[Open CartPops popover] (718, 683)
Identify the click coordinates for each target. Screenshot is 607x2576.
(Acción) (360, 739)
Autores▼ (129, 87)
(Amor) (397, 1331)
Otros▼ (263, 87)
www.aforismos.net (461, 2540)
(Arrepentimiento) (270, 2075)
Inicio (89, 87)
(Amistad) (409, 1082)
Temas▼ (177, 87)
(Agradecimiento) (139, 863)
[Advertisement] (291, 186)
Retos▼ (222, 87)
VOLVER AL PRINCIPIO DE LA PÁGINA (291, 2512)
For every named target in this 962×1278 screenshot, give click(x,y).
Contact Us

------------------------------------

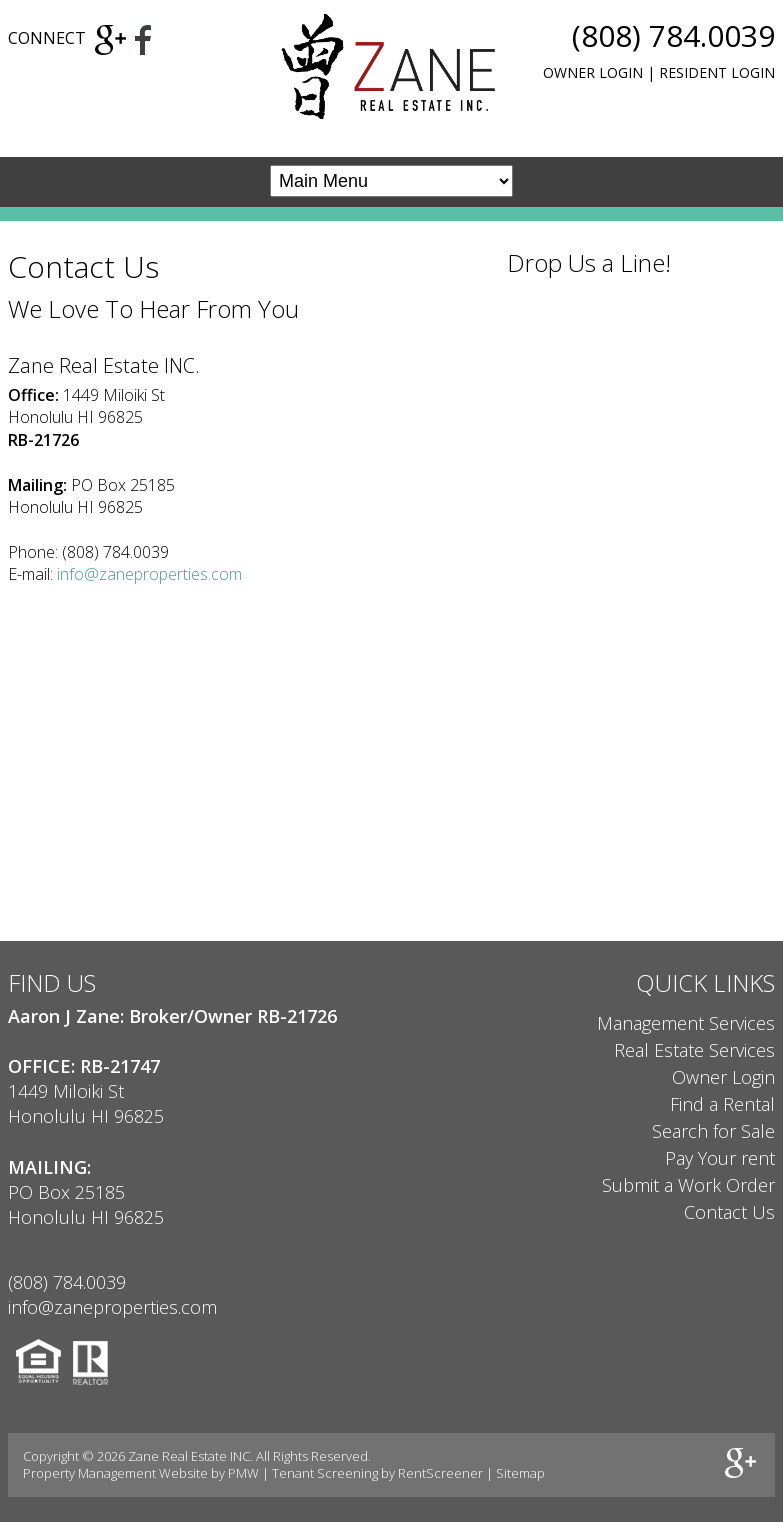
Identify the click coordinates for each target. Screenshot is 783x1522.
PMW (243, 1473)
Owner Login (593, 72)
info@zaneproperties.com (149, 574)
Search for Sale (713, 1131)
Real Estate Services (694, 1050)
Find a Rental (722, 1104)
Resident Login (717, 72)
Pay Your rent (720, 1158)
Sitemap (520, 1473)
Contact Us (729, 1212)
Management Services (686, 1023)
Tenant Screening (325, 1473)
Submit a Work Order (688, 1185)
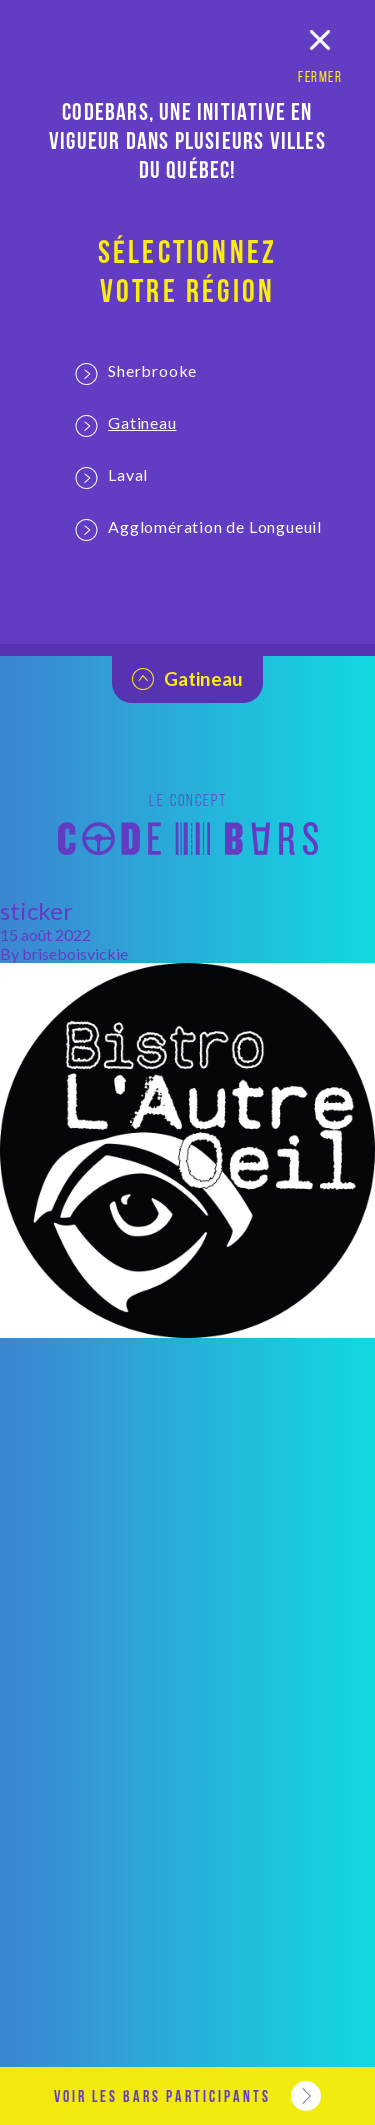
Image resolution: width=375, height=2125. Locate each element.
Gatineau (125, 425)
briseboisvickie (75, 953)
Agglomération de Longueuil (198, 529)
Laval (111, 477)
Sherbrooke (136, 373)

------------------------------------

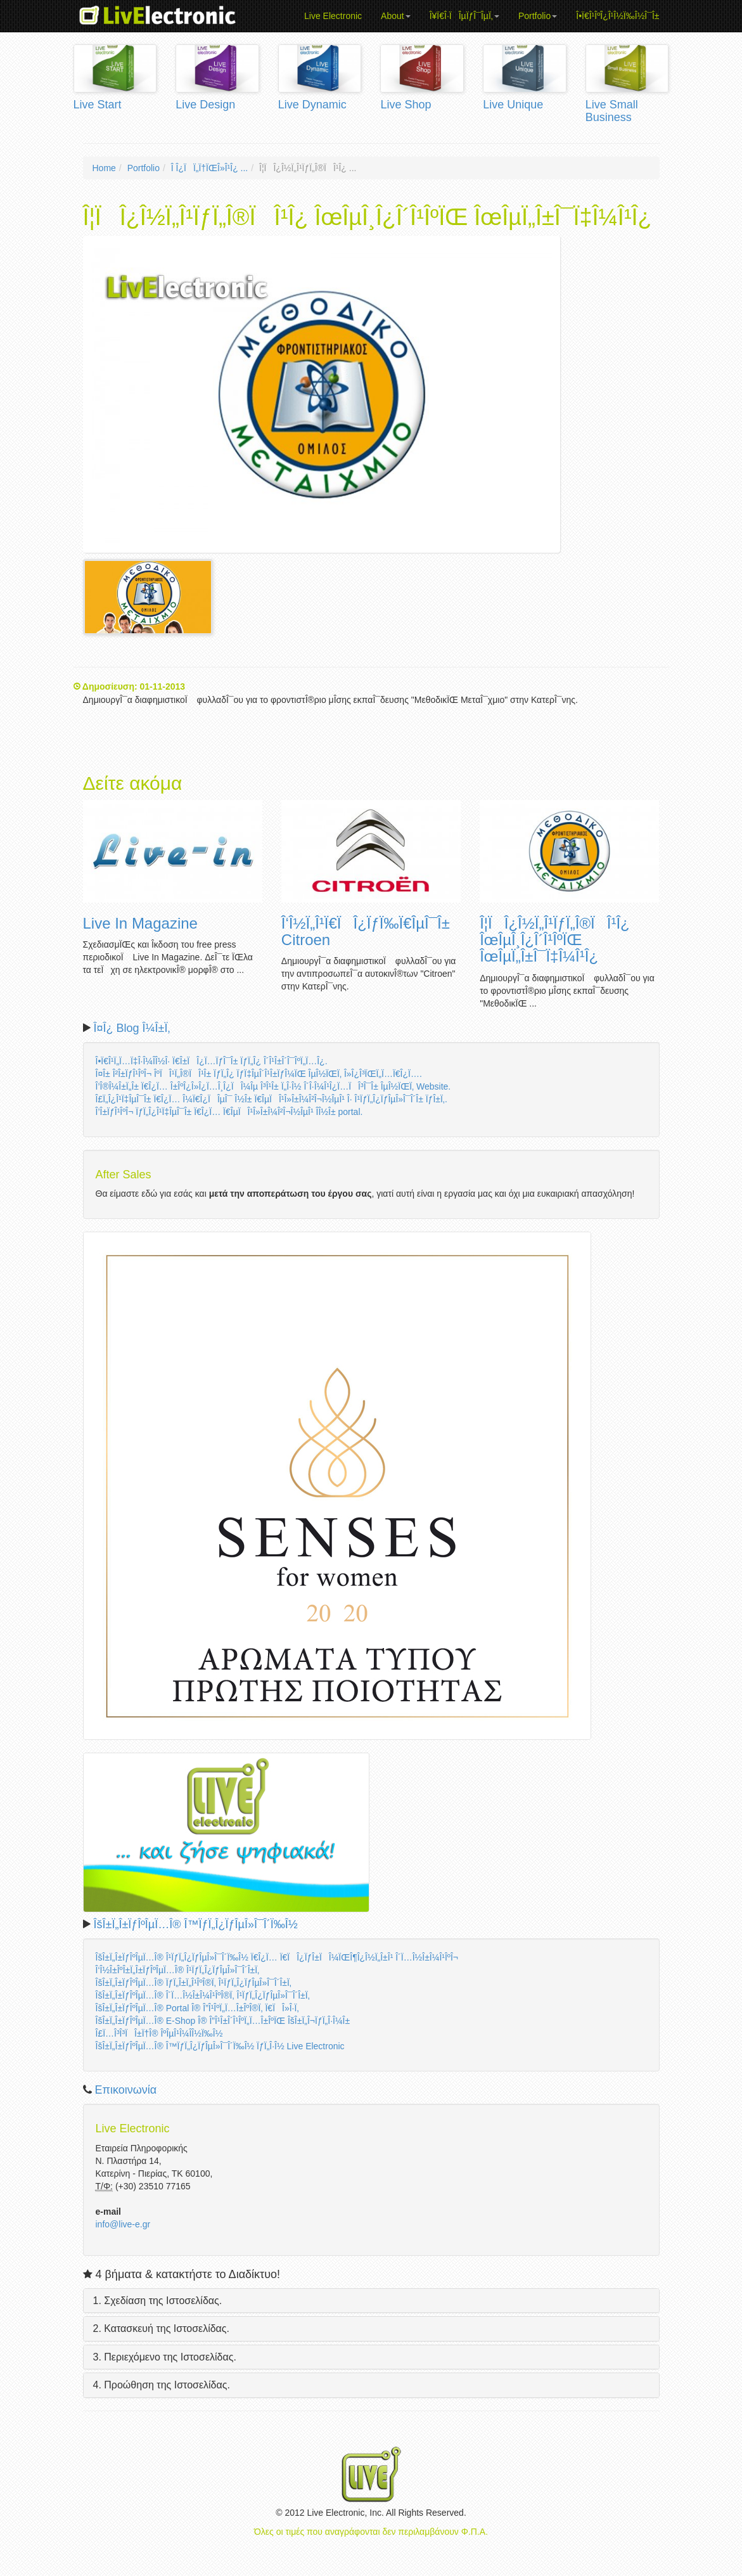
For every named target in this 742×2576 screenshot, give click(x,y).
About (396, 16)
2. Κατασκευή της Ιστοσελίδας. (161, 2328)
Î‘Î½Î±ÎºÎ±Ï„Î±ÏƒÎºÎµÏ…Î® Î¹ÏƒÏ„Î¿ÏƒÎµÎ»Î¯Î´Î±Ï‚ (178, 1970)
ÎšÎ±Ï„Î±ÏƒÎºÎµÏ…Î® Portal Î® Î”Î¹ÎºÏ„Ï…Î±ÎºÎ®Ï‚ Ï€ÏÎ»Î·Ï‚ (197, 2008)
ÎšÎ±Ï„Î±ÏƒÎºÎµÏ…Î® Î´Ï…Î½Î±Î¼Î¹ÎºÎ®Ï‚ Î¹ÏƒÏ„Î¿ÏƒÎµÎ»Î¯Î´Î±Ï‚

------------------------------------

* _STATED GOAL_: Could you render the part of the listing that opens with the line containing "Image resolution: width=375, height=2125." and closes with the line containing "Laval (111, 477)" as a numbered list, leaving out any blank lines?

* _ANSWER TO THIS PROBLEM_:
1. Image resolution: width=375, height=2125. Locate each element.
2. Gatineau (125, 425)
3. briseboisvickie (75, 953)
4. Agglomération de Longueuil (198, 529)
5. Laval (111, 477)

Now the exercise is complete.